It belonged to the lady who ran a small tea and snack store that doubled up as a sumo counter. A cup of tea landed on my table along with a yellow pill. The face of the lady who pulled me inside was staring at me to make sure I consumed the contents on the table. I was still dazed and dizzy from the ringing, so I gulped down the pill with the cup of hot, watery chai without thinking of the repercussions.

The pill worked. The ringing slowly subsided and I felt fresher and more energetic than before. I asked the lady how she knew what was wrong with me. She replied saying these impromptu gigs happened all the time and she had been a victim of some of these before.  We made conversation as I ordered more cups of tea to celebrate my recovery. She wondered if I worked for the government and when I replied in the negative and told her I was merely a tourist taking pictures, she crinkled her eyes in suspicion and asked me why I had come all the way to Kolasib because there was nothing to see or do there. I told her I was wondering about that myself and that I liked boring towns to which she sighed unconvinced and pointed at the hilly range looming in distance and said I could go look at the lake from the Church if I wanted to.

So I went up to the Church located on a hillock down the road to have a look at the lake in the hills. While the view of the hills from here was magnificent, I could only see a hint of the lake and it wasn’t an ideal place to get pictures because the landscape was criss-crossed by the power lines in between. Then I saw some houses on the other side of the street which appeared to have a more direct view of the lake and the hills.
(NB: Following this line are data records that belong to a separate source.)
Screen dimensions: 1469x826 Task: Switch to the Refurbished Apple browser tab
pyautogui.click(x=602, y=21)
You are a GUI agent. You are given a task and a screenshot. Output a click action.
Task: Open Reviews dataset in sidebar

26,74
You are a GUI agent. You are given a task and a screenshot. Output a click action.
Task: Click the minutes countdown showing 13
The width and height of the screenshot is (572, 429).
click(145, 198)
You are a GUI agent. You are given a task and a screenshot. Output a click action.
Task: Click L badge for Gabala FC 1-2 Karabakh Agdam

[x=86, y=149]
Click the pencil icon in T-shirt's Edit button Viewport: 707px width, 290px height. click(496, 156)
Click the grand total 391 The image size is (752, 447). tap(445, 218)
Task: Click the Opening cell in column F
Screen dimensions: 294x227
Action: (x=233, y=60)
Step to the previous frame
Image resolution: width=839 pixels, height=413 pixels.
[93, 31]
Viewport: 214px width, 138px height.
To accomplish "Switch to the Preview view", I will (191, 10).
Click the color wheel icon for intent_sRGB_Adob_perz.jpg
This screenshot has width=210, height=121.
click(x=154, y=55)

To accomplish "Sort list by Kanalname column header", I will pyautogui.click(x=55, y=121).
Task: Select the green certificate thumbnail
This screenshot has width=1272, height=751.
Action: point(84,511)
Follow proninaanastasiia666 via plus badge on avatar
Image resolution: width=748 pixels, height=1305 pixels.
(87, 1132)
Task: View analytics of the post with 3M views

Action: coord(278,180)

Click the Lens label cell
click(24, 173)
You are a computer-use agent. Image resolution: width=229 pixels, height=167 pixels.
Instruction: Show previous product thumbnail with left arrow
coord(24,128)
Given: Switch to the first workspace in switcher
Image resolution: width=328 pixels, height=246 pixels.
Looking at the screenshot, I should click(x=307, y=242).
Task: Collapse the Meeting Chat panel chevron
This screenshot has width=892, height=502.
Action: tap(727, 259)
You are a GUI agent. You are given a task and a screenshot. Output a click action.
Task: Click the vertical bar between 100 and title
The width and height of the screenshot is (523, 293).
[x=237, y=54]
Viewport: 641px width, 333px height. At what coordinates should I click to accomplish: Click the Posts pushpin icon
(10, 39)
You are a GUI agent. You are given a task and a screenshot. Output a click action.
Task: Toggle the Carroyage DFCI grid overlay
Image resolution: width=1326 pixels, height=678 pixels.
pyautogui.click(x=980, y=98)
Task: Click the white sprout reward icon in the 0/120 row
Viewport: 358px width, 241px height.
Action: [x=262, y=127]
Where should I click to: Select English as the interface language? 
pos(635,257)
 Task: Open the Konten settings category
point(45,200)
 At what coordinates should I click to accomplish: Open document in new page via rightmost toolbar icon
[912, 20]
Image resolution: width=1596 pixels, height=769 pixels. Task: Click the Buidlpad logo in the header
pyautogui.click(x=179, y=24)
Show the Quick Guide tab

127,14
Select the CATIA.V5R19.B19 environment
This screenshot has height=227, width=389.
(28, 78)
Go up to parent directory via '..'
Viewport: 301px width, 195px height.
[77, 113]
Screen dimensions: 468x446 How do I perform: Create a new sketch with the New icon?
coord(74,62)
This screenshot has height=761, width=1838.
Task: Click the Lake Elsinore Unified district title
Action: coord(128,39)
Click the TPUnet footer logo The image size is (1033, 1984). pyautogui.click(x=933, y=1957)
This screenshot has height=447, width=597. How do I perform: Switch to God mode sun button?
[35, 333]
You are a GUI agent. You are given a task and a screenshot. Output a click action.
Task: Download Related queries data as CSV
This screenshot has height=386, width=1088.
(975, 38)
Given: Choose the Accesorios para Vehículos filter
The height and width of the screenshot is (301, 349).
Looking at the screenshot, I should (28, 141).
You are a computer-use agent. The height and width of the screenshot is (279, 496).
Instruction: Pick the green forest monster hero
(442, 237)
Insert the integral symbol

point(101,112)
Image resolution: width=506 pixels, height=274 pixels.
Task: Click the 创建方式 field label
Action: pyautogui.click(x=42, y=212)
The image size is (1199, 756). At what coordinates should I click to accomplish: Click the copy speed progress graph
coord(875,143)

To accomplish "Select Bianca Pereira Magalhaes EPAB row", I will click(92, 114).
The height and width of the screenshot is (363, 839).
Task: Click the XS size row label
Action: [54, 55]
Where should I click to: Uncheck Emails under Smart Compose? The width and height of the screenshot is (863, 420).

Now I’m hardly the sort of guy who would knock on a stranger’s door asking if I could get on their roof to take pictures but I don’t know if it was the tablets the woman had given me or a general adrenalin rush because that’s what I ended up doing. The woman who opened the door was understandably coy and perplexed at my request but went inside and got some big keys to open up a rusty lock on a wooden door that was broken up in 10 different places. On the terrace, I weaved between laundry lines to get to the edge to witness a glorious unobstructed scene of the Mizo mountains in the distance and the water body that spread between densely wooded lands below.

The lake was the result of the Serlui hydel power dam and in the evening light it was shimmering in myriad shades of blue to go with the honey orange hues that were filling up the forests around. The woman too had walked up to see what I had been doing and while she approved a picture or two that I had taken, went away thinking I had gone crazy as I stood there clicking a 100 more. Perhaps I “had” gone crazy because this beautiful scene ought to have been enjoyed by keeping the camera asida and sitting on a wooden chair gazing into the distance because when was I ever going to see these Mizo hills again?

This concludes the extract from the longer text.